» EXCERPT TO READ
- - - - - - -
THE WARPED PERSPECTIVE
April 2002

To a career criminal, the most exhilirating part of a crime is getting away with it. There is a distinct chemical response in the brain, a "rush" similar to a drug-induced euphoria, that a career criminal becomes addicted to during his/her rampages through society. Crime addiction, like any other addiction (drugs, alcohol, sex), has a biochemical as well as a psychological component. So there is the potential for successful treatment of a properly restrained, properly instructed member of the class of the "ethically challenged."

The most dangerous and counterproductive course is for someone to act as an "enabler" for the sick person or the sick company. An enabler is anyone whose permissive, overly helpful assistance allows the twisted individual to continue on their ruinous and decadent path. The enabler is someone who provides liquor to the drunkard (along with a place to sleep off the hangovers), or who helps cover for the dope-addicted person who regularly misses work. Even the police or the courts could act as enablers by allowing career criminals to continue to victimize society without fear of significant punishment.

What we have seen in the Microsoft court fiasco is probably best described as an ongoing criminal enterprise, addicted to the euphoria of decades of unpunished bullying, being enabled by a legalistic system that cannot see the forest for the trees. The same government that pretends to apply punishment on the one hand, acts as an enabler on the other hand by doling out billions of taxpayer dollars to Microsoft in the form of scholastic software contracts, military defense deals, and bureaucratic rubber-stamping of monopoly product purchases. This practice of enabling the criminal enterprise cannot be overcome by anything short of draconian court sanctions, such as total dismemberment or confiscation of the illegally-obtained and illegally-maintained intellectual property and facilities.

There is simply no way that a rational person can expect a company that has destroyed the innovative process in market after market to suddenly reform because of a slap on the wrist in a federal court. This expectation would be as unreasonable and as illogical as to think that a crime syndicate will "go straight" if you just leave it alone to fester. In the real world -- not the dream world of philosophical idealists -- companies that deceive, bully, and threaten rivals to prevent the success of superior technologies do not suddenly become soft teddy bears in the jungle of corporate commerce, just because they have experienced the embarassment of getting caught. They simply find new, more subtle ways to cheat.
- - - - - - -
» MATERIAL PROVIDED

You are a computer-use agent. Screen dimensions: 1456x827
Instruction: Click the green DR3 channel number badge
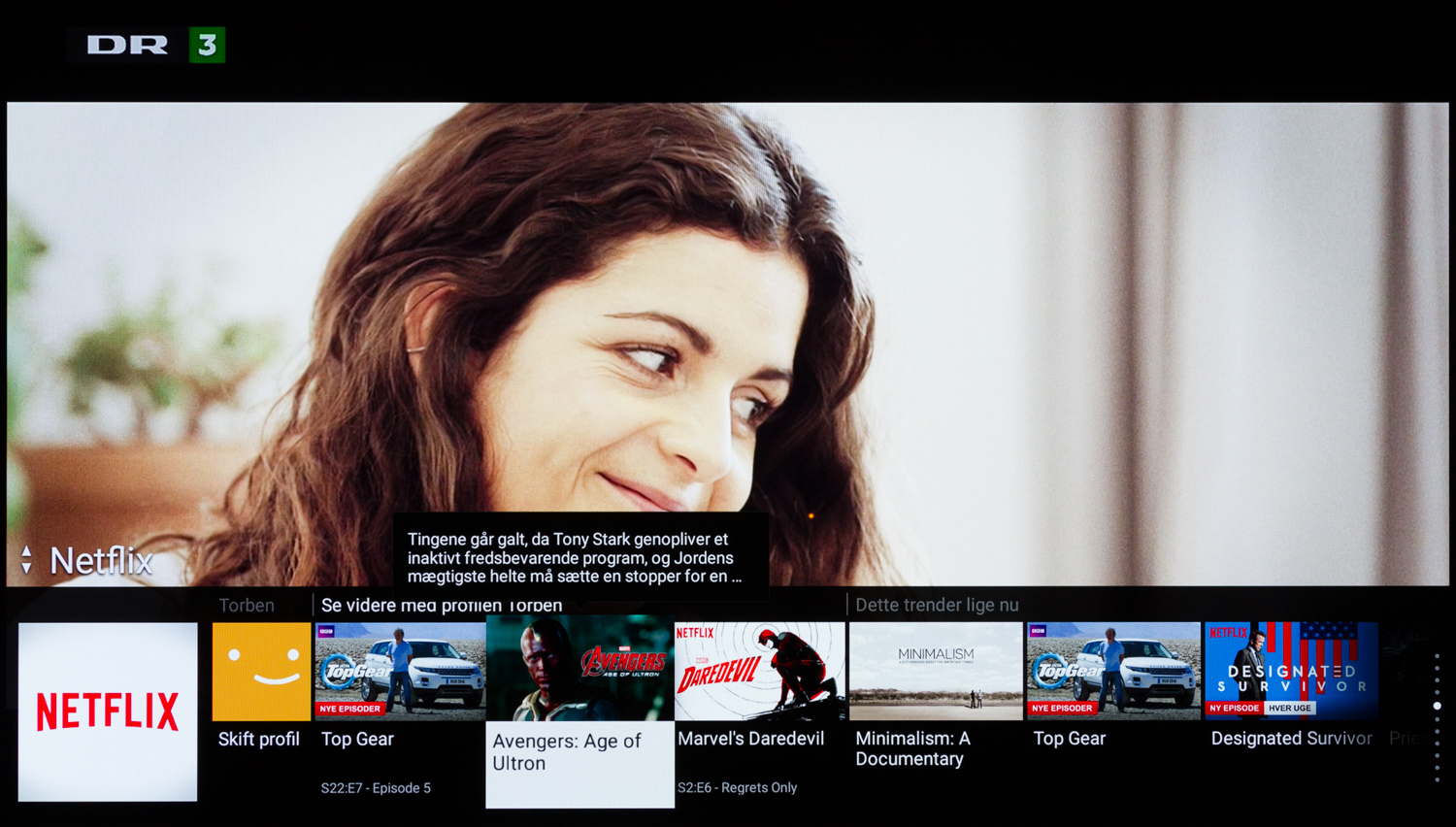tap(207, 45)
- - - - - - -
Update the essay by giving everything from "What we have" down to "property and facilities." again, with "fiasco" changed to "debacle". None of the lines above are needed here.

What we have seen in the Microsoft court debacle is probably best described as an ongoing criminal enterprise, addicted to the euphoria of decades of unpunished bullying, being enabled by a legalistic system that cannot see the forest for the trees. The same government that pretends to apply punishment on the one hand, acts as an enabler on the other hand by doling out billions of taxpayer dollars to Microsoft in the form of scholastic software contracts, military defense deals, and bureaucratic rubber-stamping of monopoly product purchases. This practice of enabling the criminal enterprise cannot be overcome by anything short of draconian court sanctions, such as total dismemberment or confiscation of the illegally-obtained and illegally-maintained intellectual property and facilities.